Trecho fornecido.
Alfred Hitchcock (1899-1980) desbravou um filão inesgotável ao lançar “Psicose” (1960). A obra máxima do britânico parece que deu o sopro que faltava à inspiração represada de cineastas ao redor do mundo, e desde então, histórias sobre esses homens sem dúvida monstruosos, mas também vítimas dos abusos e crimes que reproduziram — muitos com a vontade inconsciente de serem pegos, para, enfim, terem a chance de serem ouvidos —, foram sobrepondo-se umas às outras, sempre com um olhar no mínimo perturbador acerca dessas figuras. Amber Sealey acompanha até seu último ato um tipo como esse em “Ted Bundy: A Confissão Final”, apresentando uma ficção realista, cuja estética remete o público à linguagem documental sem prescindir de seu lado opulento. O trabalho de Sealey é mais um filme sobre a vida de Theodore Robert Bundy (1946-1989), um maníaco tão sedutor quanto nefasto, capaz de perder uma legião de mulheres, atraídas por seu modo sereno de falar e seu temperamento lhano por natureza. Em “Ted Bundy: A Irresistível Face do Mal” (2019), Joe Berlinger já havia dissecado a personalidade doce de um assassino em série talvez ávido por se recuperar, mas ciente da psicopatia que o levava a atitudes bestiais, sob ligeiro controle à proporção que seu espírito diabólico se nutria do gozo pelos mortos que caíam em seu rastro.

Materiais do exercício.

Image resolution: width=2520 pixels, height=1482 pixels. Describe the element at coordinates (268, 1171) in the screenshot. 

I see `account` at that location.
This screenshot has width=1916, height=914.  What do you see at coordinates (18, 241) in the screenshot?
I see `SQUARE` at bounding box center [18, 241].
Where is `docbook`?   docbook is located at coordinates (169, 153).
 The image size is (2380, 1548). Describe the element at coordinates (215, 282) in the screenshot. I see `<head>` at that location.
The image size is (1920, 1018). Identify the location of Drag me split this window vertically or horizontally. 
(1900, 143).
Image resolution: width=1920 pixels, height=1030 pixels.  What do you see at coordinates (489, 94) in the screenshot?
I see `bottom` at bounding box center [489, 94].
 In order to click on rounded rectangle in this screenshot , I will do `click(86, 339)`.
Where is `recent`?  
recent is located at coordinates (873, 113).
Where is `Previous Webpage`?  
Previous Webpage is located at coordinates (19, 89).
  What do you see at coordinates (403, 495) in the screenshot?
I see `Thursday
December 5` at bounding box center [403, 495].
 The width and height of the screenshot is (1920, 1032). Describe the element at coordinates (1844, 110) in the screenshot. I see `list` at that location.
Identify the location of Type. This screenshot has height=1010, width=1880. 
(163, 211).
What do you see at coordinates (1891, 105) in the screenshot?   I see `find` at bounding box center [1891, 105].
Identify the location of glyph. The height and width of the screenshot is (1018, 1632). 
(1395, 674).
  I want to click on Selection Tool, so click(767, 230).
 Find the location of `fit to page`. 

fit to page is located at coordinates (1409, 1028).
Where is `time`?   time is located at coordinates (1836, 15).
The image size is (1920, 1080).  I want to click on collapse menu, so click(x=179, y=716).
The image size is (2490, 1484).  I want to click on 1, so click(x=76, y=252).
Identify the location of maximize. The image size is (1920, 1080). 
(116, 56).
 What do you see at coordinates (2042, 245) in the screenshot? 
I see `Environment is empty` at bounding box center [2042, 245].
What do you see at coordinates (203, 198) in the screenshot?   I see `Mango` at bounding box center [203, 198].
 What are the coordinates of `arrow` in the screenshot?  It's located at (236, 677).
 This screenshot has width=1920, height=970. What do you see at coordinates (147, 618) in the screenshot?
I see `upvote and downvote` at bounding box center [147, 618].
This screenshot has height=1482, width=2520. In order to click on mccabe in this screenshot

Objetivo declarado 1.
Imprima a crítica de cinema na íntegra, sem qualquer alteração.
Objetivo declarado 2.
Transforme em uma lista JSON de strings, com uma string por linha e sem as linhas em branco, somente as linhas dos registros que começam pela que contém "The image size is (1920, 1018)." e vão até a que contém "center [489, 94].", ambas incluídas.
Os registros não guardam relação alguma com a crítica de cinema.

Resultado do exercício 1.
Alfred Hitchcock (1899-1980) desbravou um filão inesgotável ao lançar “Psicose” (1960). A obra máxima do britânico parece que deu o sopro que faltava à inspiração represada de cineastas ao redor do mundo, e desde então, histórias sobre esses homens sem dúvida monstruosos, mas também vítimas dos abusos e crimes que reproduziram — muitos com a vontade inconsciente de serem pegos, para, enfim, terem a chance de serem ouvidos —, foram sobrepondo-se umas às outras, sempre com um olhar no mínimo perturbador acerca dessas figuras. Amber Sealey acompanha até seu último ato um tipo como esse em “Ted Bundy: A Confissão Final”, apresentando uma ficção realista, cuja estética remete o público à linguagem documental sem prescindir de seu lado opulento. O trabalho de Sealey é mais um filme sobre a vida de Theodore Robert Bundy (1946-1989), um maníaco tão sedutor quanto nefasto, capaz de perder uma legião de mulheres, atraídas por seu modo sereno de falar e seu temperamento lhano por natureza. Em “Ted Bundy: A Irresistível Face do Mal” (2019), Joe Berlinger já havia dissecado a personalidade doce de um assassino em série talvez ávido por se recuperar, mas ciente da psicopatia que o levava a atitudes bestiais, sob ligeiro controle à proporção que seu espírito diabólico se nutria do gozo pelos mortos que caíam em seu rastro.

Resultado do exercício 2.
[
  "The image size is (1920, 1018). Identify the location of Drag me split this window vertically or horizontally. ",
  "(1900, 143).",
  "Image resolution: width=1920 pixels, height=1030 pixels.  What do you see at coordinates (489, 94) in the screenshot?",
  "I see `bottom` at bounding box center [489, 94]."
]